Member Spotlight: Revelations of Divine Love
Plague, revolution, and spending copious hours alone with your thoughts happen to be very relatable experiences for many of us in the past few years. They’re also some of the organizing principles of the life of Julian of Norwich, a 14th-century English mystic, first woman author of an English book, and the subject of Caroline Golum’s medieval live-action drama, Revelations of Divine Love.
She has been researching, writing, and planning this movie for years. Now, with the encouragement of her first big grant win and the support of her collaborators, she’s ready to make it a reality.

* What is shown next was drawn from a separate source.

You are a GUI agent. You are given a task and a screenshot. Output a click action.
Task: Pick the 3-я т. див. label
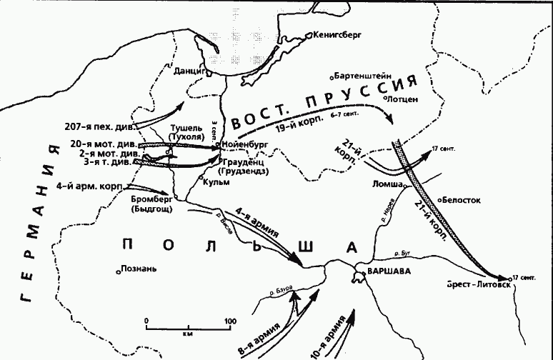point(106,163)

Caroline is currently fundraising for Revelations of Divine Love through Fractured Atlas. Having reached her goal of $25k on the first day of her campaign, she’s now stretching her goal and dreaming bigger with the proof that her community wants to see this movie get made.
Here, she gives us the down low on Julian of Norwich, what a medieval mystic’s experience can illuminate about the 21st century, and how Fractured Atlas has supported her work.
Tell us about your work or project. What inspired it and how do you hope it will impact people?
Allow me to set the scene: it was April 2017, shortly after the election, and I had just finished post-production on my first feature. No one wanted to screen this film, I was working a dead-end job that I didn’t like, and the world was in shambles. All I could muster was a daily prayer for an easy death.
I was laying on the sofa in my apartment, fantasizing about getting hit by a bus, when my roommate and writing partner, Laurence Bond, asked if he could read me a paper he was working on. Laurence was studying for his MA in medieval history at Columbia and researching Julian of Norwich, a 14th-century mystic. From the moment he began to describe her visionary experience, I was rapt: as it turns out, Julian had also prayed for her own demise. She was on her deathbed, receiving her last rites, when she saw a vision of Christ crucified. This was the first of 16 visions, lasting over three days, that she would come to record in a book–the first book in English written by a woman.
Julian’s writing hit me like a ton of [soft, comforting] bricks: here was a woman who worked in solitude, endured bodily sickness, survived two waves of the Black Plague, and came out on the other side with a revelatory understanding. Her version of Christianity was so contrary to the popular patriarchal and colonial iterations we’ve witnessed throughout history–she believed that love was this awesome, powerful force that could conquer all ills. Her visions were visceral, bordering on the psychedelic, and she described what she saw, felt, and understood in such vivid detail. I couldn’t believe that someone hadn’t made a film about her.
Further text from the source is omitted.